A lesson I learned as a writing tutor early in my graduate career still guides the facilitative soul of my instructive philosophy: Reflective writing is improved writing.
No matter the skill level, writers improve when they truly reflect on their writing choices. As an instructor of first-year composition, I see it as my job to replace anxiety with confidence in the act of reflection, and to promote reflective writing to all skill ranges. From a reflection-empowered writing process, there grows another trademark of successful writing: revision. A reflective writer is prepared for robust revision, having learned the difference between editing, change for change’s sake, and true revision. Simultaneously, the reflective writer is recursive, knowing when it’s time to make static writing kinetic once more. As a composition instructor, I place high value on substantive, reasoned revision. I show the potential of examined writing choices by asking questions and suggesting new approaches on every paper – even for “good” writers who fully satisfy an assignment’s requirements.

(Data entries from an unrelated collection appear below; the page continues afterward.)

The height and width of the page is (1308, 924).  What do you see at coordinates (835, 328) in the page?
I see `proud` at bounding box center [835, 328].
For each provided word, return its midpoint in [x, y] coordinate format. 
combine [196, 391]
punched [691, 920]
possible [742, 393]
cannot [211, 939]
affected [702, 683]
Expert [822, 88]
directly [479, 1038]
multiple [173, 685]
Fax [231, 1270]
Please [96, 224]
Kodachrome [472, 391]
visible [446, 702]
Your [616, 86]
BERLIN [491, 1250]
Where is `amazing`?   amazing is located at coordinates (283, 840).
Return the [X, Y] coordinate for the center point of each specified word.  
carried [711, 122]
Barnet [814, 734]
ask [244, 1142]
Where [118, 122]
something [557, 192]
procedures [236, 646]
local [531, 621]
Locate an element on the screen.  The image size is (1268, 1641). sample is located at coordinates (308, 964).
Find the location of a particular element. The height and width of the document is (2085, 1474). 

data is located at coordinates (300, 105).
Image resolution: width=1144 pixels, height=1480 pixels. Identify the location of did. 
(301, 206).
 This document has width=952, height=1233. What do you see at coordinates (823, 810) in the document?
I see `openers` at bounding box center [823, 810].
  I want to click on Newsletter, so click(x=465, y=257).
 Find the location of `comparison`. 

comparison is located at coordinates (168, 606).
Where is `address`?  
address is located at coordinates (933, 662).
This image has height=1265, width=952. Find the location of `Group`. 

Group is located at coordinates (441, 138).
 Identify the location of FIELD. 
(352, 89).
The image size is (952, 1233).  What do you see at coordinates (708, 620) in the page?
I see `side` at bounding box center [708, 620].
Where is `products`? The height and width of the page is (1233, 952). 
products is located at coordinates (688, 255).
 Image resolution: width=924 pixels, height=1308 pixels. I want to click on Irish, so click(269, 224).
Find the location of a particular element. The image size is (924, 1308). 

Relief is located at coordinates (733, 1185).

I empower my students to act as tutors for their classmates’ papers, with guided questions that keep the focus on the writing choices made, not just the products visible on the page. I incentivize revision workshops, require writing reflections, and separate grade components for early complete drafts of final papers.
This reflective pedagogy scales to advanced study as well. I require reflective writing on in-center observations and tutoring activities, ask students to develop and maintain tutoring philosophies that are informed by scholarship and experience; and the final research paper asks tutors to reflect upon and propose changes to existing writing center practice.
I do not confuse this value I place in reflection as a panacea for all writing challenges. Reflection is a critically important frame of mind that leads to revision, which in turn leads to the potential for improvement. Kenneth Bruffee tells us that “what we experience as reflective thought is related causally to social conversation (we learn from each other).” This social learning is the bedrock that supports my philosophy of reflective learning beyond just teaching. When I lead a workshop with my colleagues, when I present at a conference, when I submit to a publication of my peers, when I hold training sessions for tutors, and even when I hold office hours, I am inviting others to reflect on their choices in pedagogy or in practice. As Bruffee suggests, even when I work individually to revise my own course assignments, or modify practice as a writing center administrator, I am not doing so in a vacuum; I am reflecting on guiding lessons learned from mentors, colleagues, and students.
Reflection is not the end result that makes for better writing – it is the means by which we arrive at better writing, and better teaching. As it has been ever since my first days as a tutor, and now as a value I impart in my professional life, reflection remains my philosophy as a writer, as a tutor, as a teacher, and as an administrator.